Surely it can't be as bad as equation 8.86 in the relax manual
(version 1.2.7)?
My equations for the axially symmetric diffusion aren't too bad, but for the ellipsoidal diffusion and asymmetric CSA, it's not good. I'll look into though and post what I can (hopefully without typos :) )
This could be done by creating the 'csa.init()' function. The user
could simply select one of the tables you suggest and the program does
the rest. I.e. the only difference between 'standard' model-free
analysis and handling the more advanced CS tensor info is to use the
'csa.init()' function to selected the table rather than the
'value.set()' function to set the CSA value.
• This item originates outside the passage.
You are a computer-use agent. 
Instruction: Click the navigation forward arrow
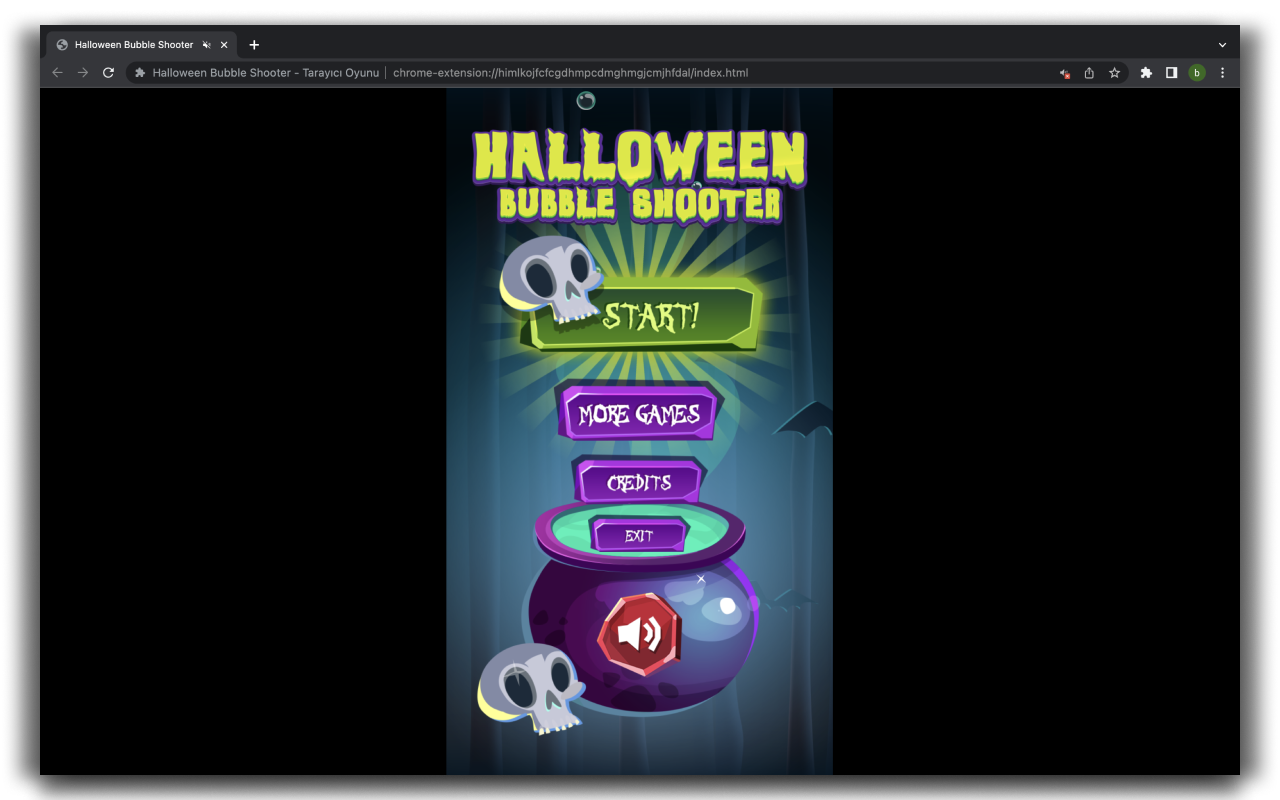[x=83, y=72]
That is unless I have
missed something?
You have it right. That sounds reasonable.
Surely homonuclei aren't a problem? If you're looking at the nitrogen
with a single proton attached, decoupling in the experiment will
remove any spin diffusion problems. If you're looking at a carbon
with a single attached proton, can you not decouple it from the other
carbons and remove the cross-correlated relaxation mechanisms through
the pulse sequence?
Yes, absolutely the C-C cross and cross-correlated relaxation can be supressed through appropriate means in the pulse sequence and we can just assume that the user is taking care of those appropriately. However, C-C auto relaxation can't be suppressed and this should be significant for a number of nuclei in uniformly labeled samples. The relation of the CC auto-relaxtion to CH dipolar relaxation is given in Yamazaki et al (1994) JACS, 116, 8266-8278 (equ 1).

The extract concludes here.